## QUÉ HACER
Edita el fragmento del hilo del foro que empieza con las palabras que contienen "Gracias por la" y termina con "uno y funciona.". Escríbelo de nuevo y cambia "lcd4linux" por "LCDproc".
─── HILO DEL FORO
Lo minimo que tienes que tener es una seccion del tipo display, y leugo ya añades tantas como plugins o entradas quieras tener en el LCD. En la documentacion están explicadas las configuraciones para todos los drivers de LCD disponibles asi como todos los plugins disponibles y varios ejemplos de uso de cada uno.

Saludozzzzz

----------

## navegante

Aquí hay un ebuild, es un versión bump de bugs.gentoo.org, Stolz checalo te puede servir de base, y para los demás para testearlo, desgraciadamente yo no tengo tarjeta de crédito y no he podido comprar un lcd  :Crying or Very sad: , saludos.

----------

## Stolz

 *navegante wrote:*   

> Aquí hay un ebuild, es un versión bump de bugs.gentoo.org, Stolz checalo te puede servir de base, y para los demás para testearlo, desgraciadamente yo no tengo tarjeta de crédito y no he podido comprar un lcd , saludos.

 Gracias por la información. Ese ebuild está muy bien, asi es que mas que usarlo como base, aporto lo poco que llevaba hecho (USE mysql y keyword amd64 o ~amd64).

Saludozzzzzzz

----------

## cnyx

Muy bueno el lcd4linux, estoy tonteando un poco y probando cosillas. La doc esta bastante clara y parece facil. No traia lcd4linux.conf por defecto, pero enseguida cree uno y funciona.

Gracias, saludos.

----------

## g0su

Si es el lcd usb del almena este o es una copia, en www.frikis.org publique hace cosa de año y medio un howto de como se configura y como funciona, cuando por aquellos entonces no habia nada de informacion acerca del usb, te lo digo pro si tienes algun problemillas, que en ese howto esta como configurarlo y hacerlo rular perfectamente.
──────
─── INFORMACIÓN EXTRAÍDA
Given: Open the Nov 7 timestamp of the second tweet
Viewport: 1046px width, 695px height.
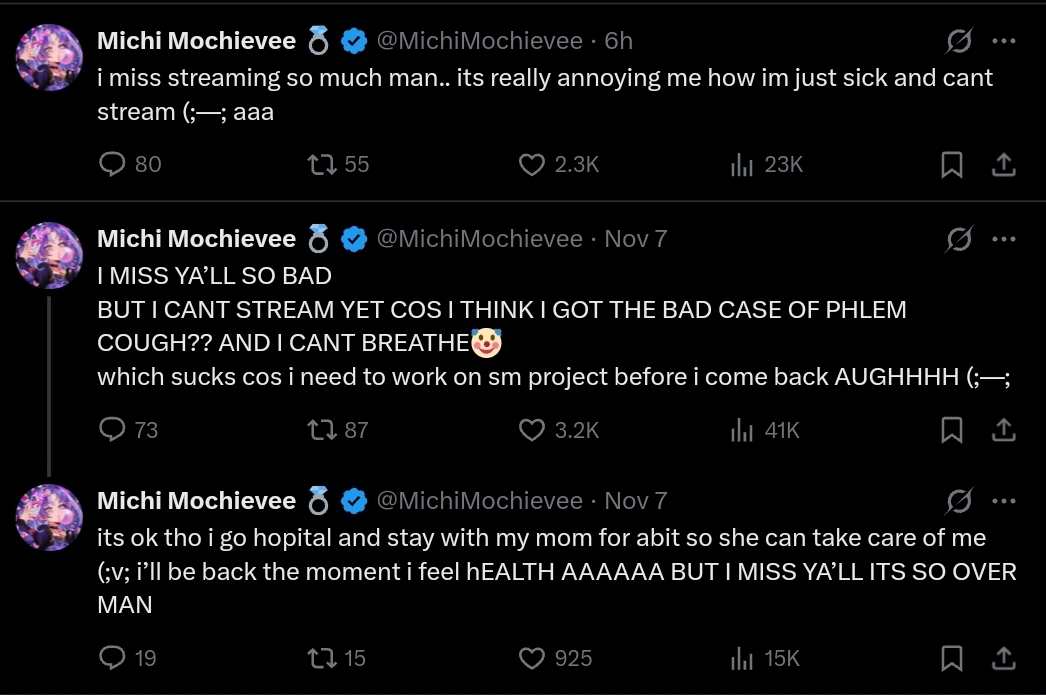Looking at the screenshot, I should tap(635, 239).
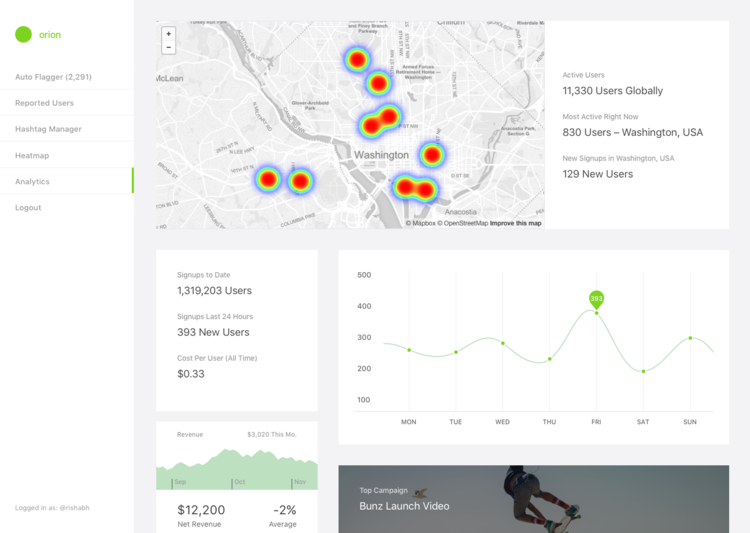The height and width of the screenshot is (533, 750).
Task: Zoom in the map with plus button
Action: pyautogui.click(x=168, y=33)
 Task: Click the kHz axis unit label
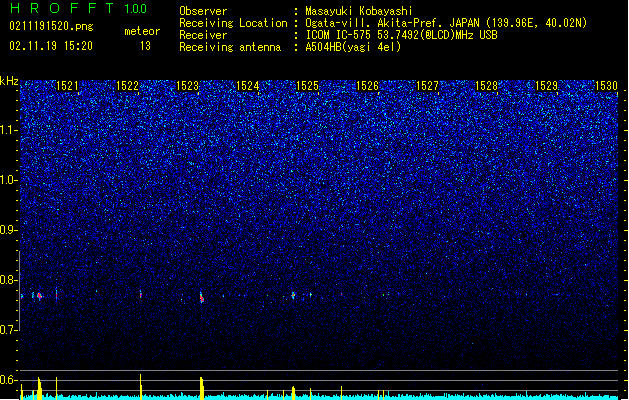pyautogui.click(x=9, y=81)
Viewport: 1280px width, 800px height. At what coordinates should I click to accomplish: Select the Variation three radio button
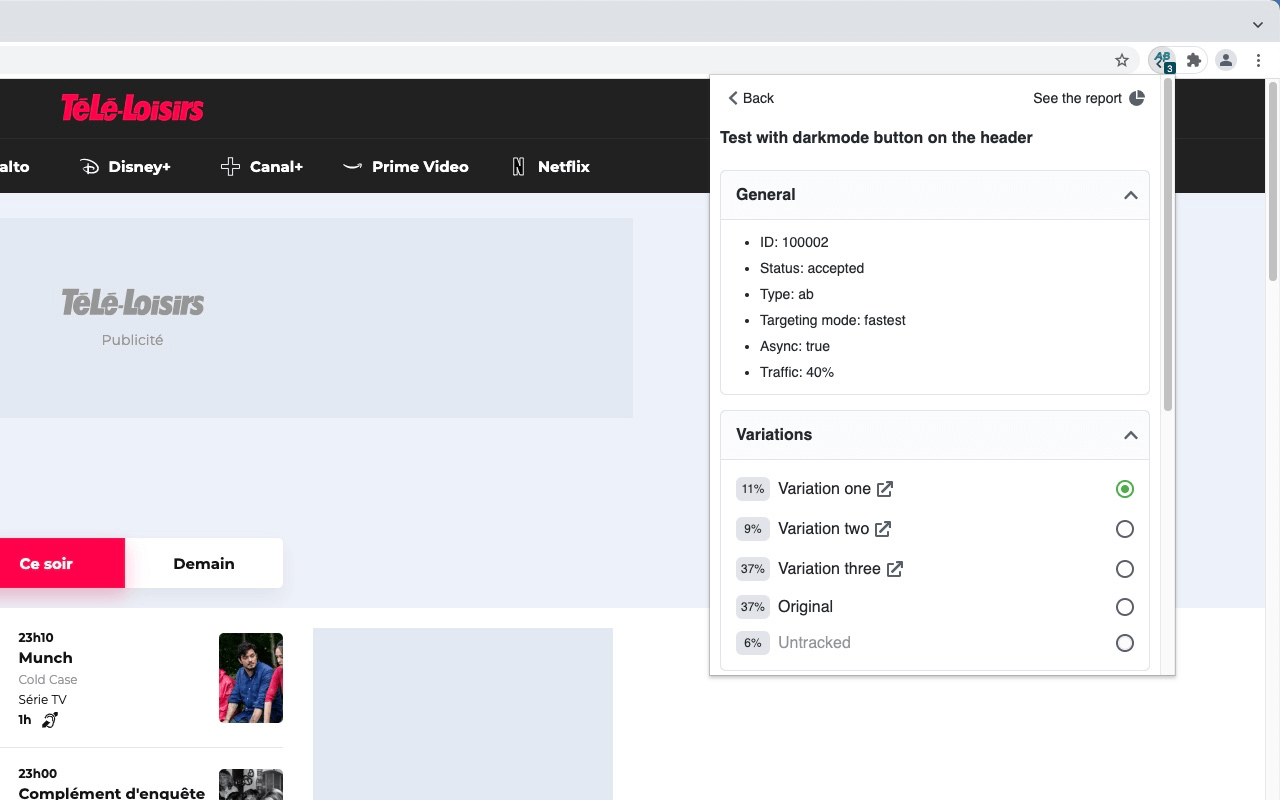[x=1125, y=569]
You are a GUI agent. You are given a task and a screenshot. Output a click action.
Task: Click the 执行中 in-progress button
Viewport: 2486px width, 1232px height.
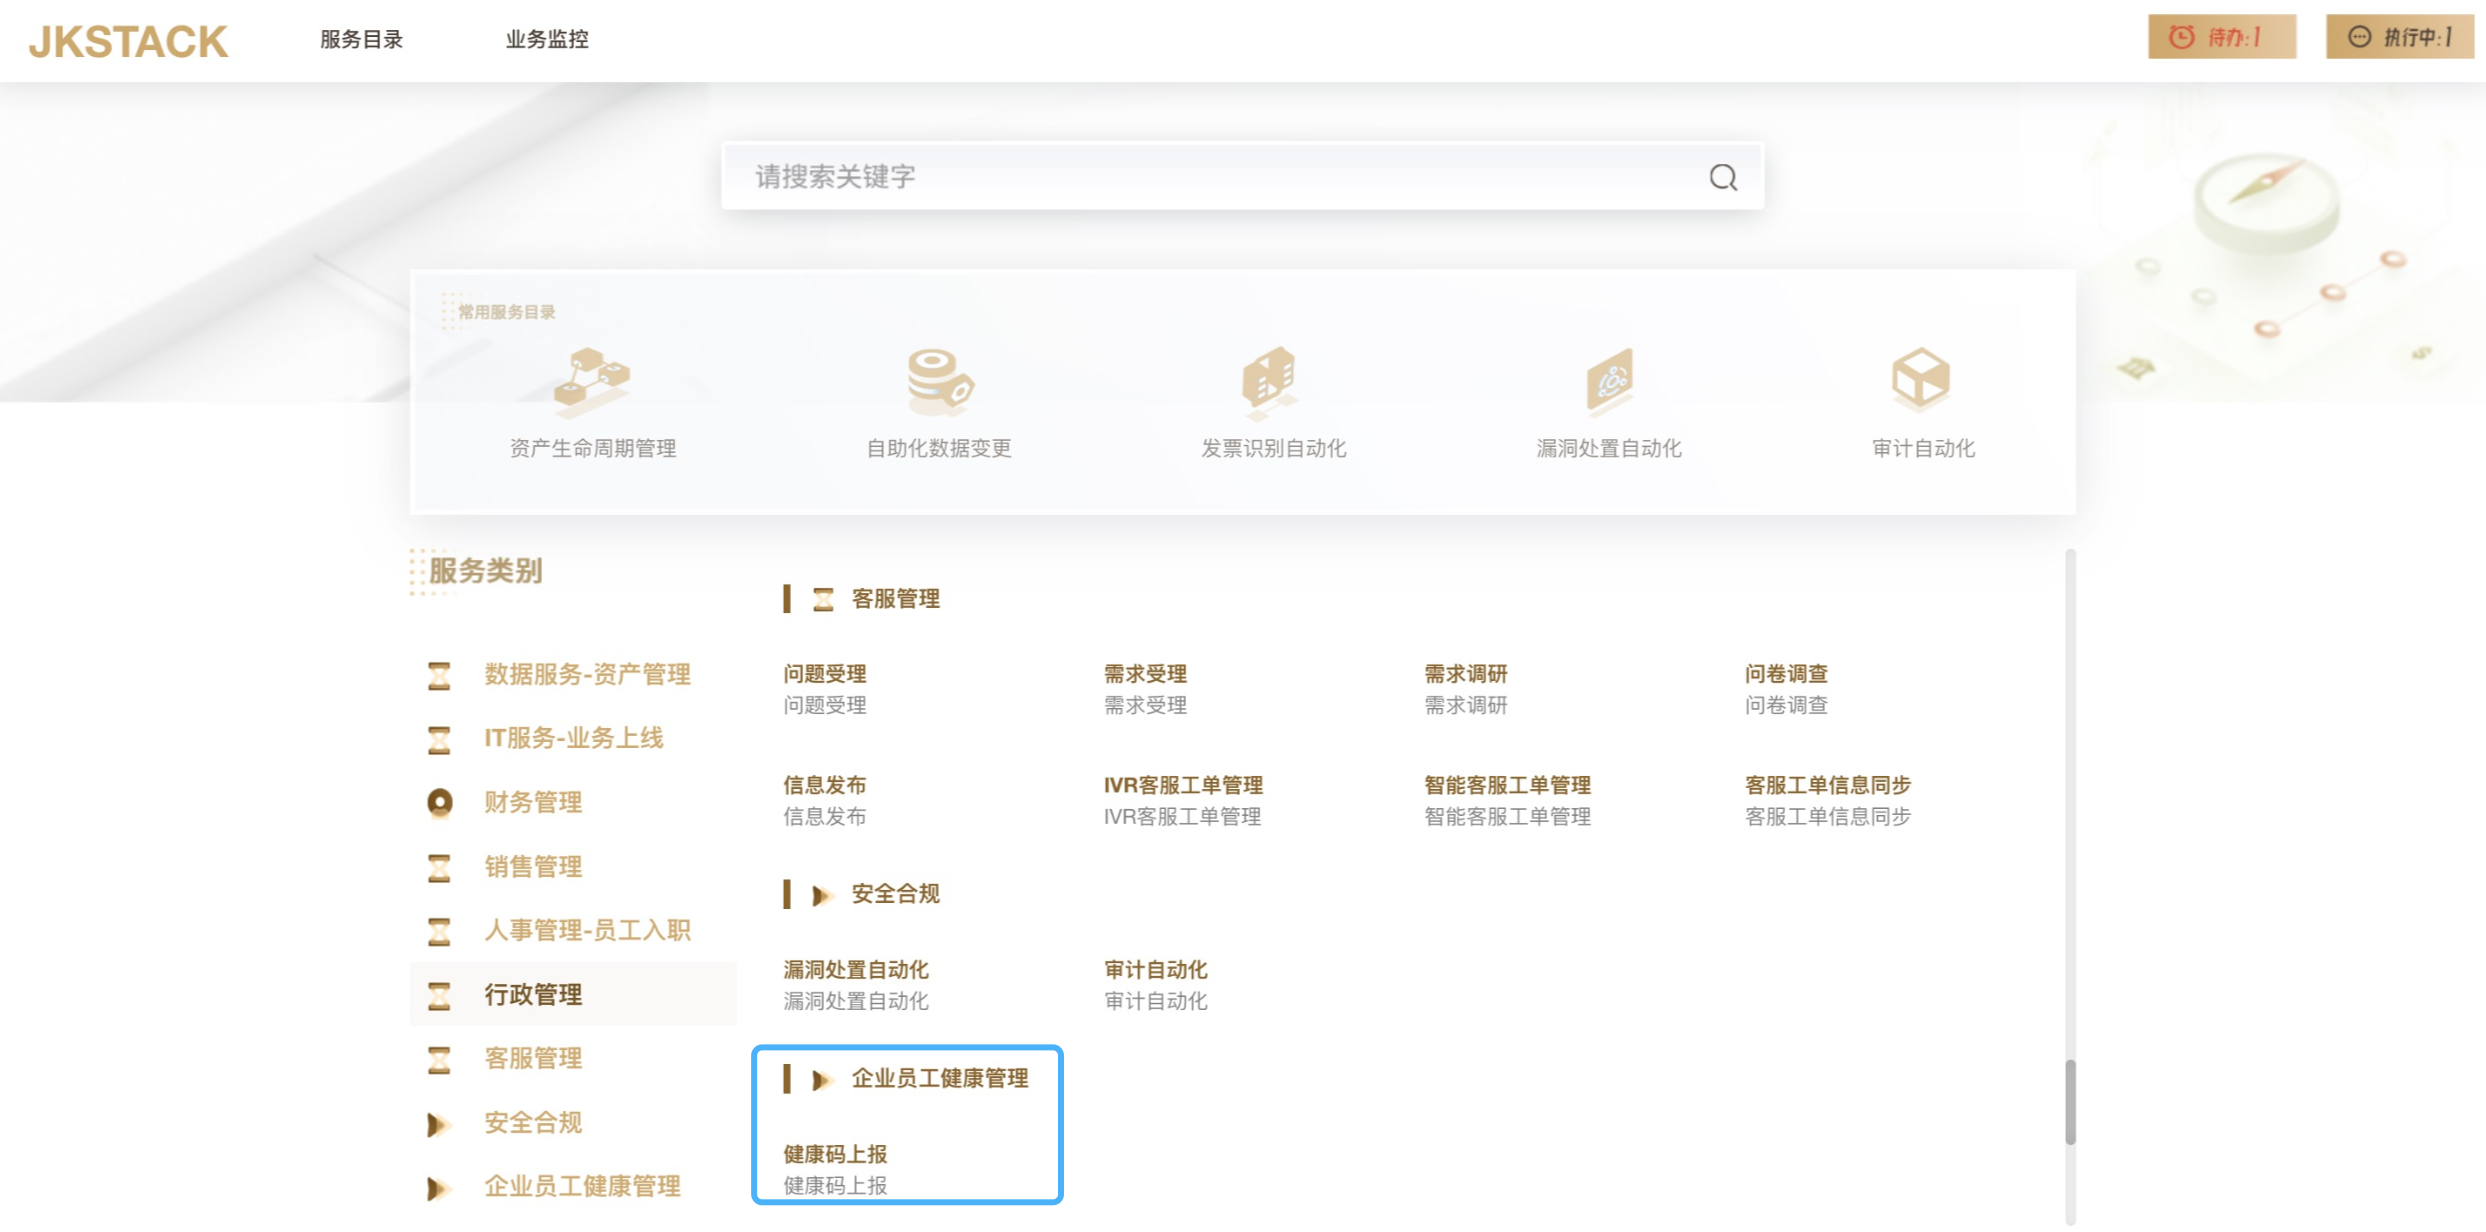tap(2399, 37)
──────
## RESPUESTA CORRECTA
Gracias por la información. Ese ebuild está muy bien, asi es que mas que usarlo como base, aporto lo poco que llevaba hecho (USE mysql y keyword amd64 o ~amd64).

Saludozzzzzzz

----------

## cnyx

Muy bueno el LCDproc, estoy tonteando un poco y probando cosillas. La doc esta bastante clara y parece facil. No traia LCDproc.conf por defecto, pero enseguida cree uno y funciona.